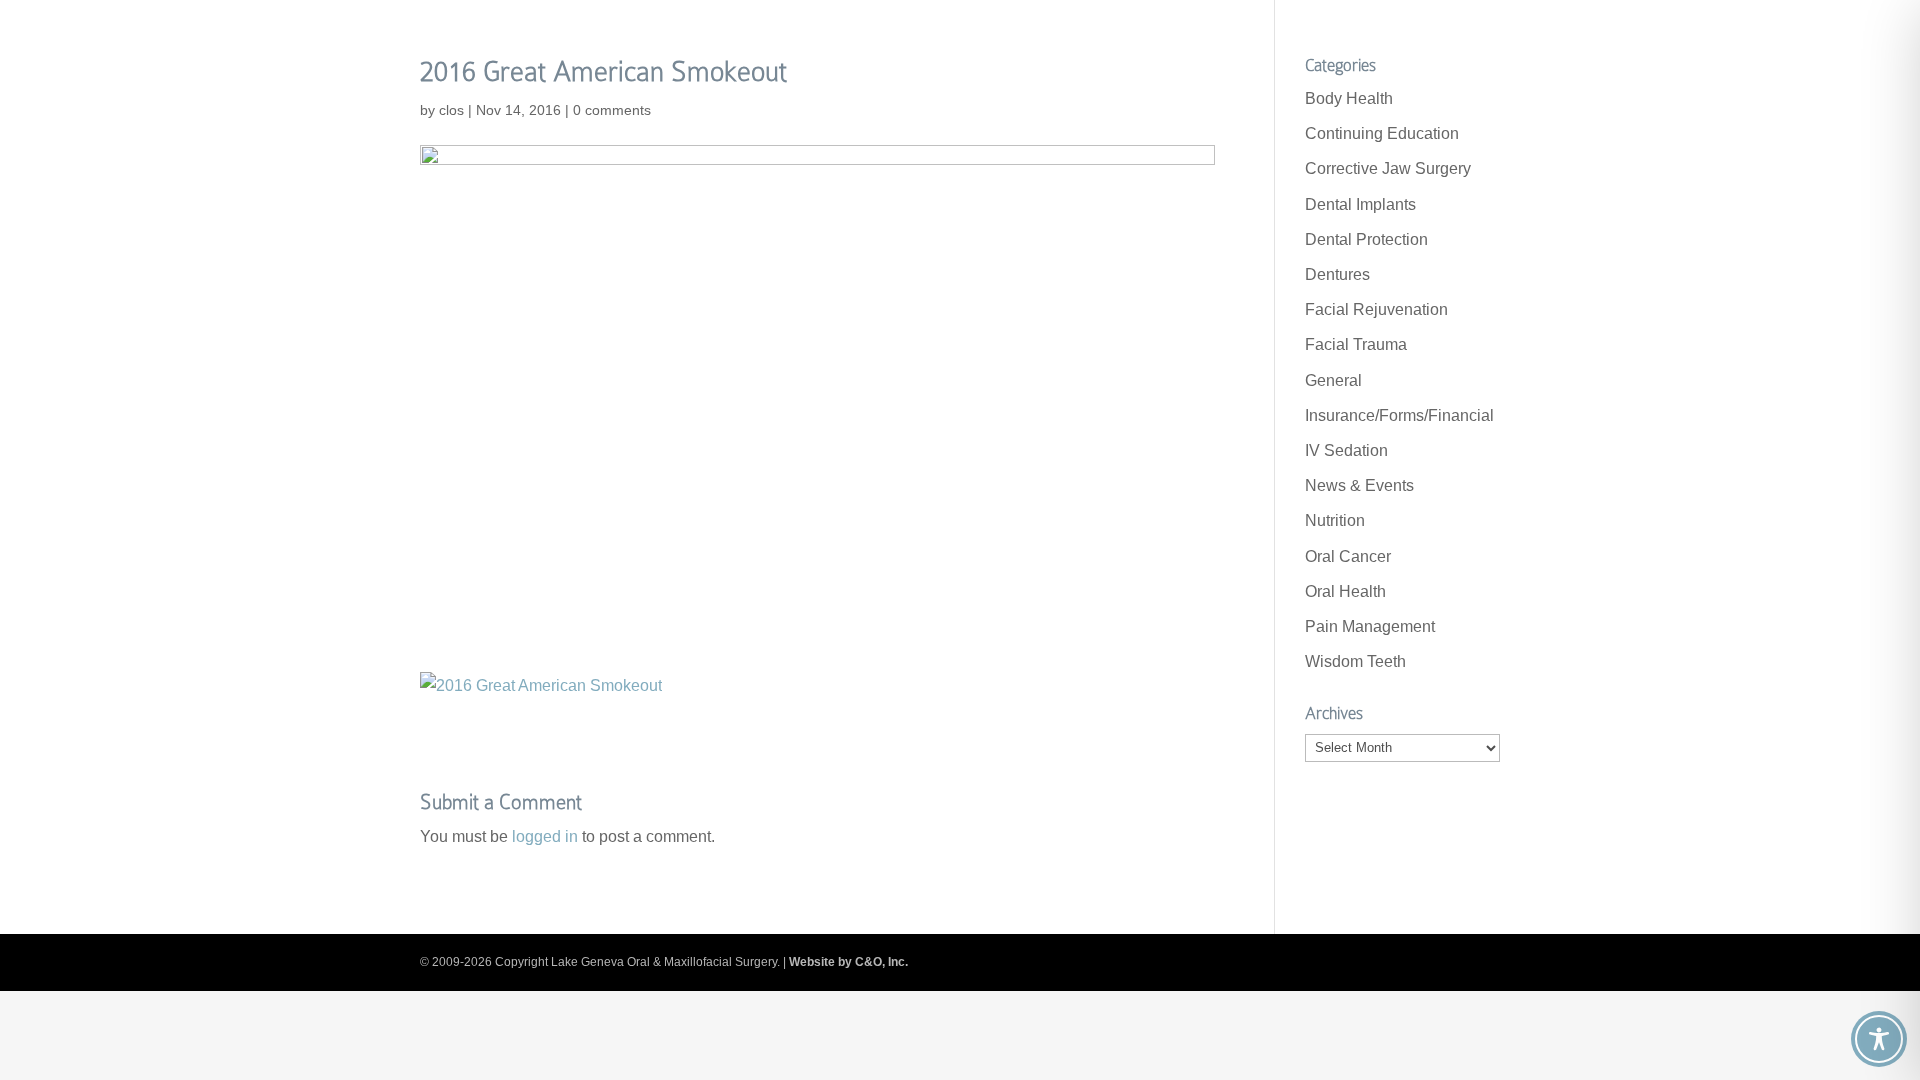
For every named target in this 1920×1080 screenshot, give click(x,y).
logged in (545, 836)
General (1333, 380)
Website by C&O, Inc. (848, 962)
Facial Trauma (1356, 344)
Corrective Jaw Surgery (1388, 168)
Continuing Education (1382, 133)
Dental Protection (1366, 239)
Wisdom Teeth (1355, 661)
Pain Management (1370, 626)
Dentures (1337, 274)
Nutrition (1335, 520)
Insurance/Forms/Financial (1399, 415)
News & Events (1359, 485)
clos (451, 110)
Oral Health (1345, 591)
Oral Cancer (1348, 556)
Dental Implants (1360, 204)
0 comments (612, 110)
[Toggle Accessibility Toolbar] (1879, 1039)
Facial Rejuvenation (1376, 309)
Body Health (1349, 98)
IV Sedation (1346, 450)
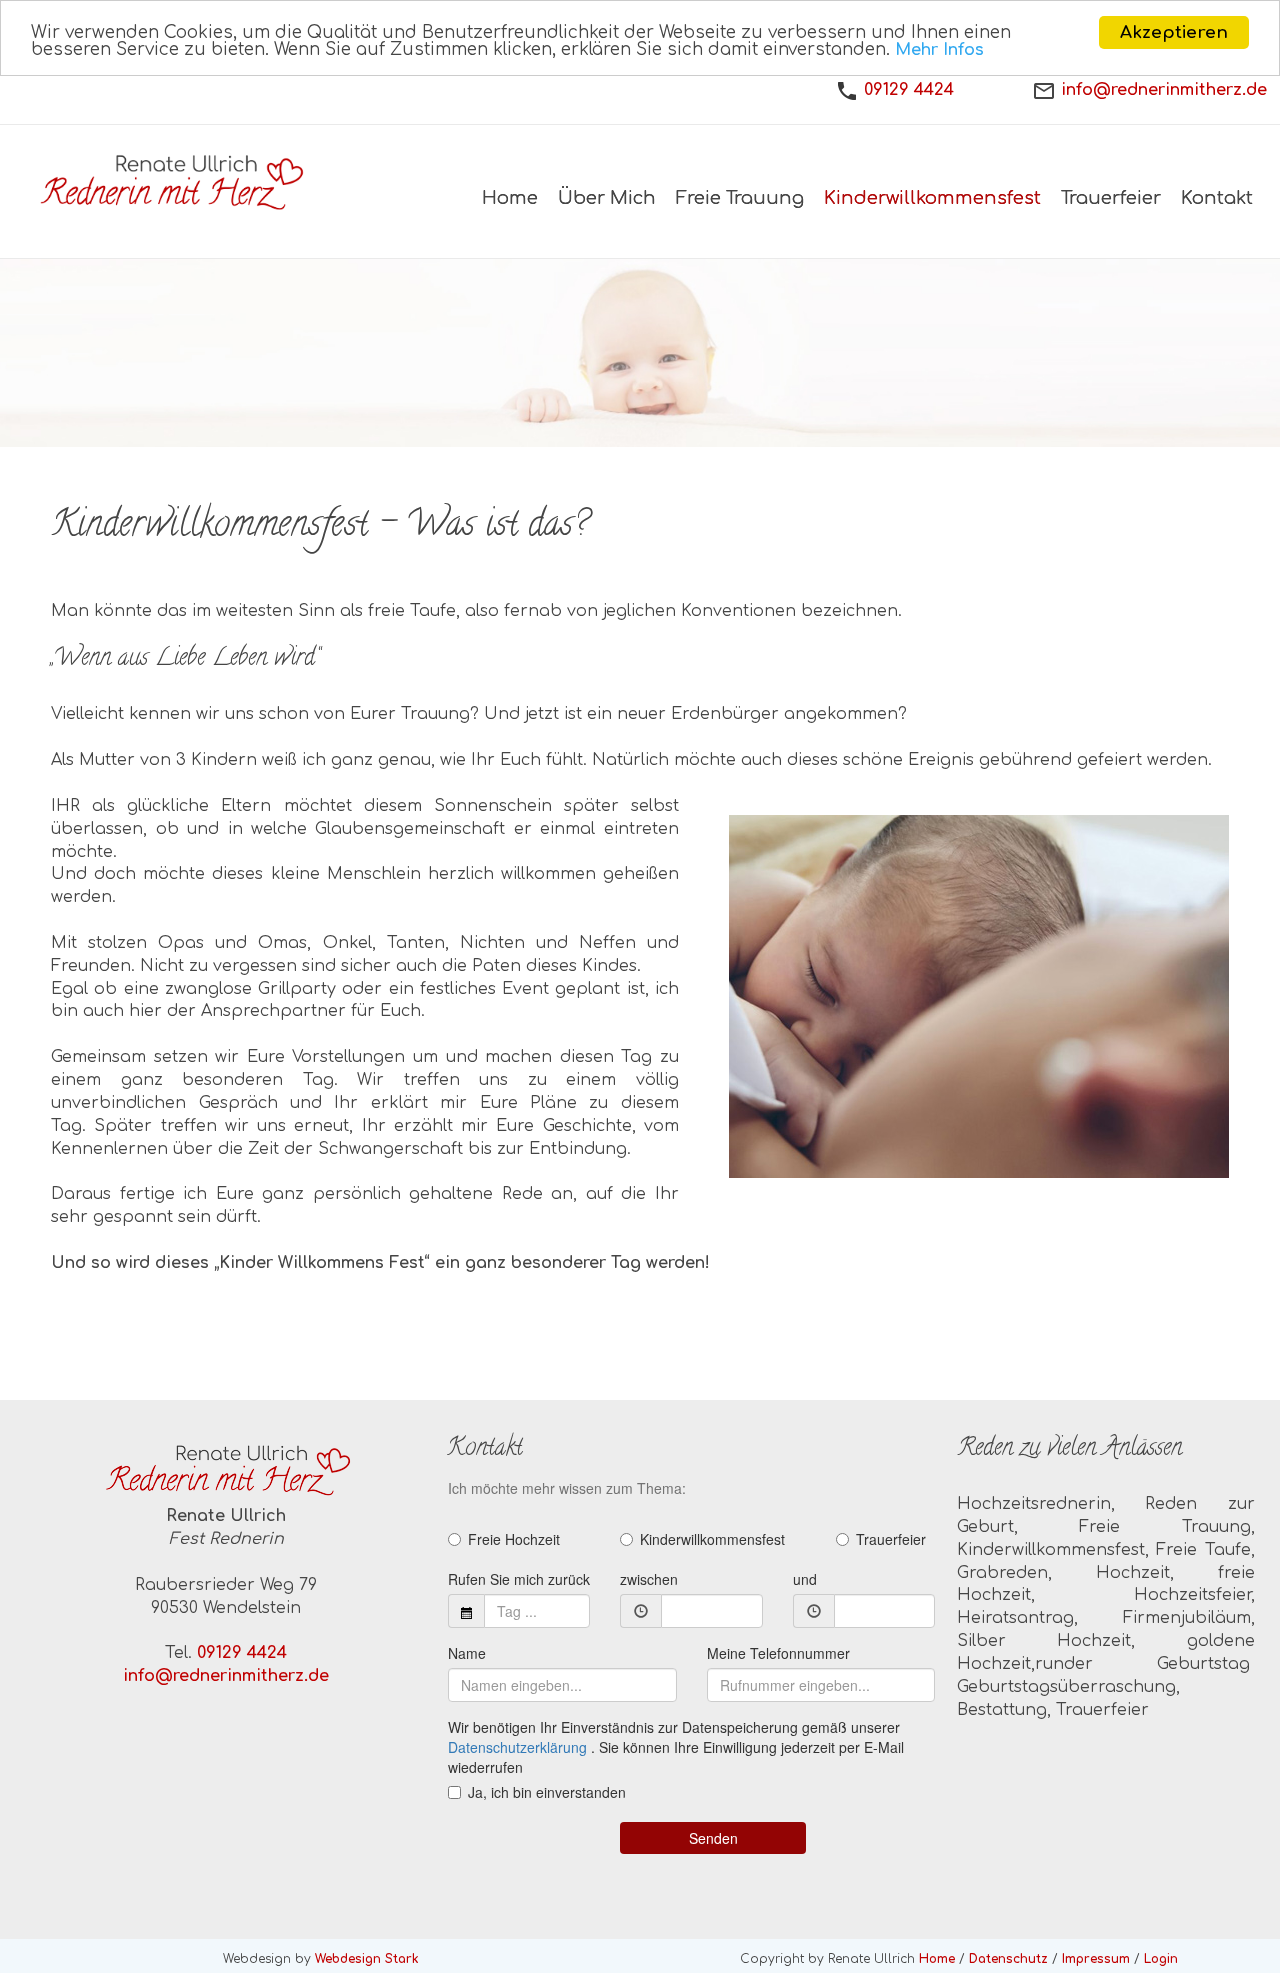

==============================

_Problem_
From the records above, copy every line that includes the word "Dental".

_Answer for the task_
Dental Protection (1366, 239)
Dental Implants (1360, 204)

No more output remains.